Placental samples were collected immediately following delivery; mitochondria were isolated by differential centrifugation following homogenization of placental tissue in isolation media. Centrifugation at 1,500g for 10 min to remove cellular debris before transferring the supernatant for further centrifugation at 4,000g for 15 min produced a cytotrophoblast (heavy) enriched mitochondrial pellet. Supernatant was centrifuged at 12,000g for 15 min to produce a syncytiotrophoblast (light) enriched mitochondrial fraction. Enriched fractions where then suspended in mitochondrial isolation buffer. Protein estimation was used to confirm relative levels of protein, with confocal imagining staining for mitochondrial membrane potential using tetramethylrhodamine, ethyl ester (TMRE) and nuclear debris using HCS stain, confirming the presence of mitochondria in both fractions. Mitochondrial respiration was analysed in heavy and light fraction using an O2K oxygraph (Oroboros). Western blotting was used to ascertain protein expression levels of mitochondrial electron transport chain complexes of both the cytotrophoblast and synctiotrophoblast fractions.

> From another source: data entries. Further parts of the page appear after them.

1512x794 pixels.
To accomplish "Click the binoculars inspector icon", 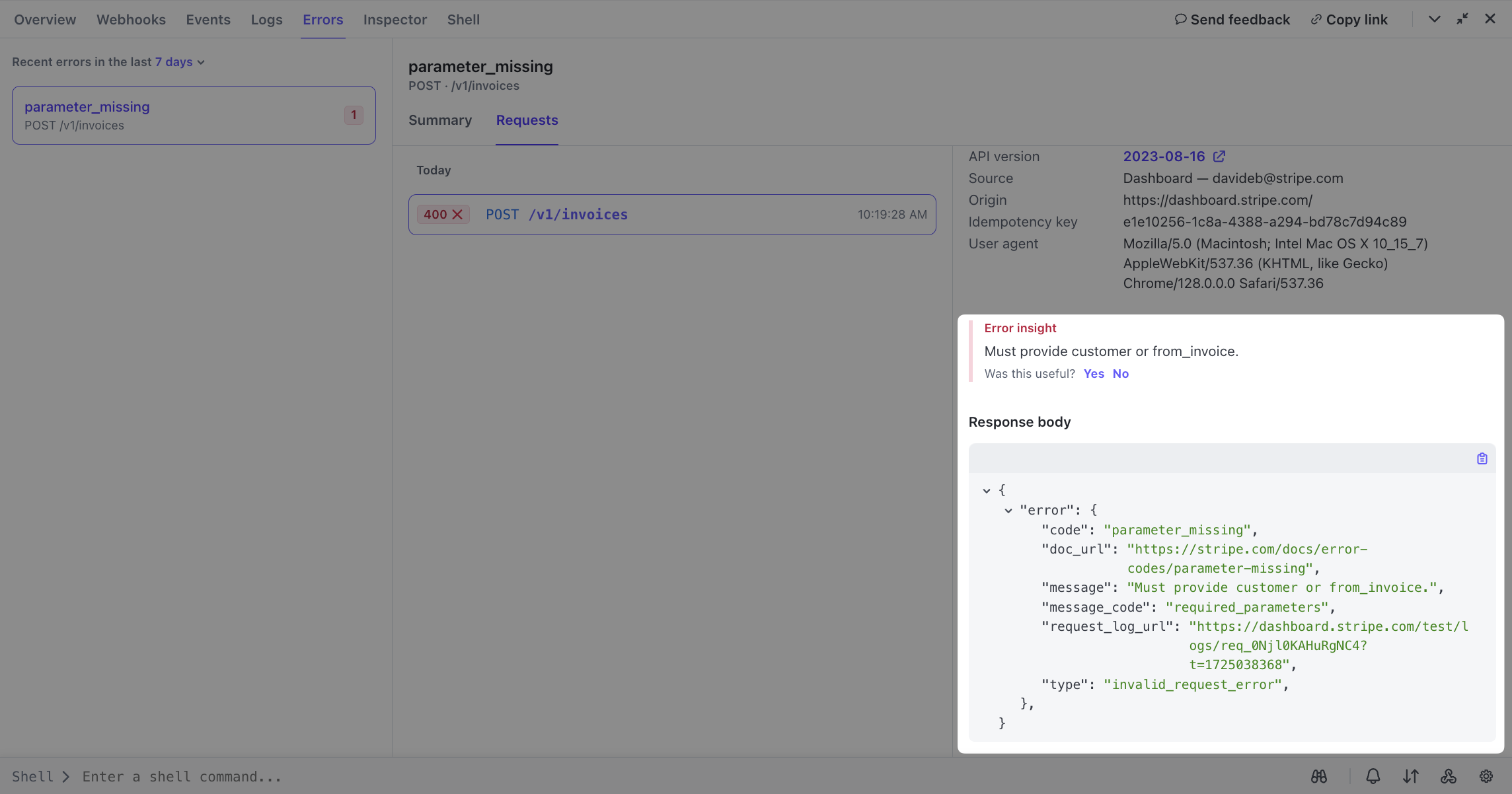I will (x=1319, y=777).
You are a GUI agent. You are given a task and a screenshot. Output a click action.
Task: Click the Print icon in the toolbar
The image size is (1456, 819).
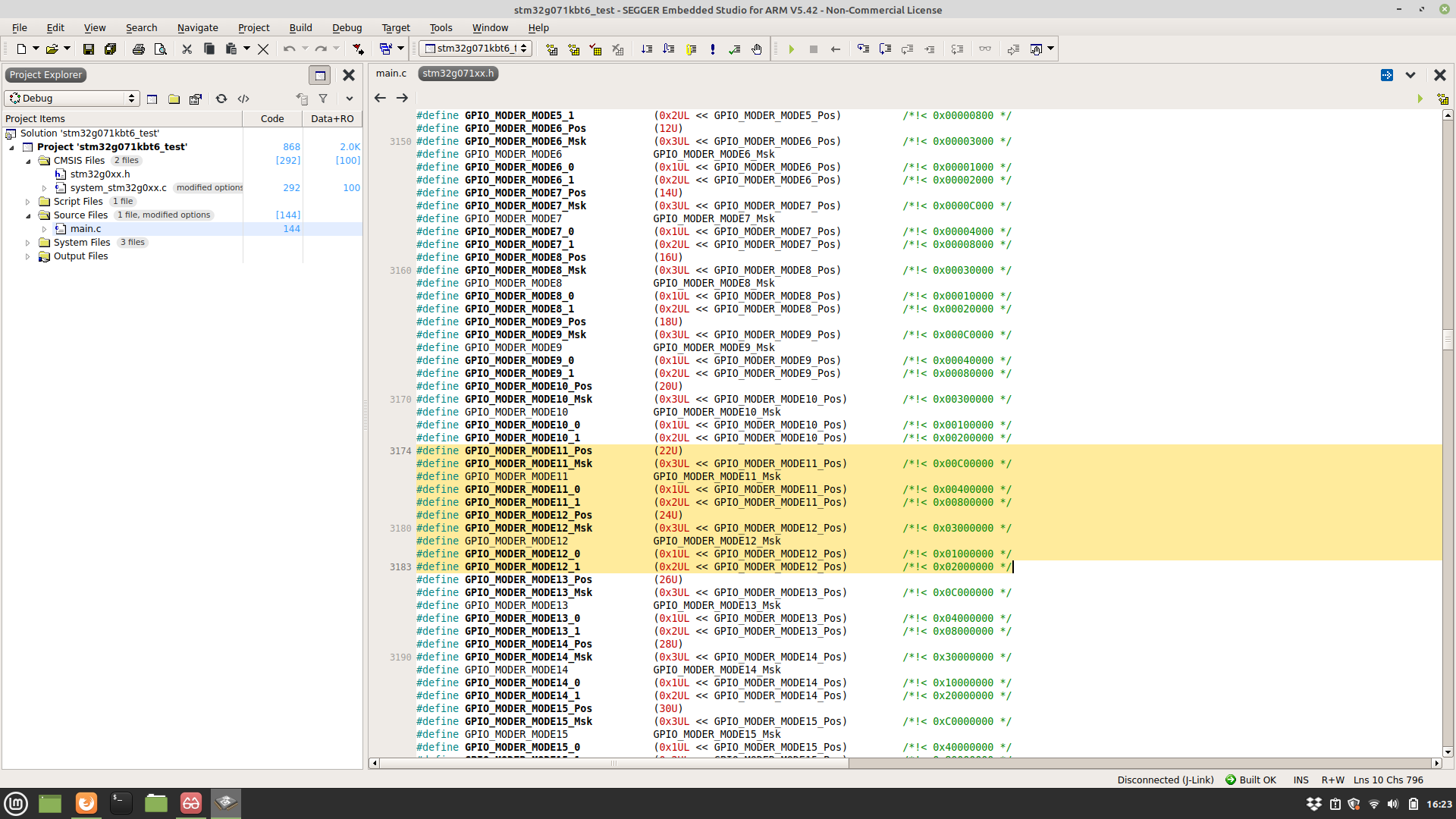pyautogui.click(x=138, y=49)
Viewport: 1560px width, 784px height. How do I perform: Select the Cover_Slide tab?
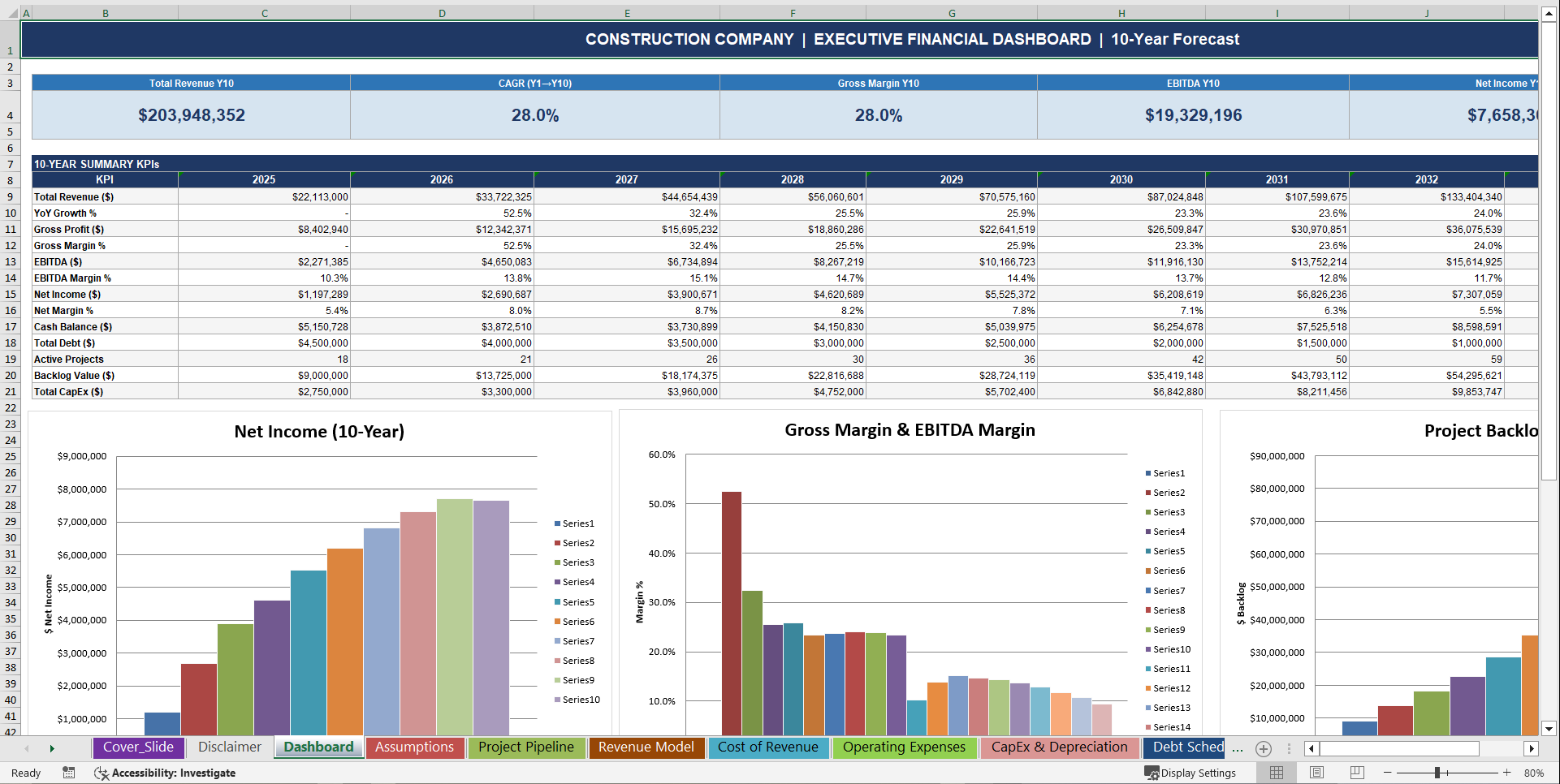tap(138, 747)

Mitochondrial respiration (n=7) through complexes I, (P=0.03) and II (P=0.0004) were lower in syncytiotrophoblast when compared to cytotrophoblast mitochondria. However, syncytiotrophoblast mitochondria had a higher spare respiratory capacity. Confocal microscopy performed on fractions confirmed the presence of mitochondria with intact membrane potential, and indicated significantly smaller mitochondria in the syncytiotrophoblast fraction. Western blot analyse found no significant differences in expression of mitochondrial complexes between the syncytiotrophoblast and cytotrophoblast fractions. Finally, analyses of control (n=7), PE (n=7) and GDM (n=7) fractions demonstrated decreased respiration in complex I and II of both cytotrophoblast and syncytiotrophoblast mitochondria in gestational disorders compared to controls. GDM mitochondria respired the lowest across both complexes and fractions with control samples respiring the highest. This study validated a suitable methodology to assess morphology, respiration, and expression of complexes in mitochondria from cytotrophoblast and syncytiotrophoblast cell lineages of the placenta in both healthy and pathological samples. We were able to demonstrate significant lineage dependant differences in cellular respiration; syncytiotrophoblast mitochondria had lower respiration but higher spare respiratory capacity, potentially enabling them to mediate cellular stress more successfully than cytotrophoblast mitochondria. This may have implications in the progression of pregnancy disorders, although this is yet to be investigated. Despite differences in respiration, no changes were found in the expression of mitochondrial complexes between the fractions, indicating respiratory differences were not due to differences in complexes expression. Preliminary investigation separating samples by gestational disorders suggests altered respiration in cell lineages of gestational disorders. These changes may indicate lineage specific mitochondrial mechanisms which result in mitochondrial dysfunction and cause placental dysfunction. These finding may be crucial in physiology and progression of GDM and PE. This technique has great potential to be disseminated throughout multiple disciplines and research areas which focus on mitochondria in disease.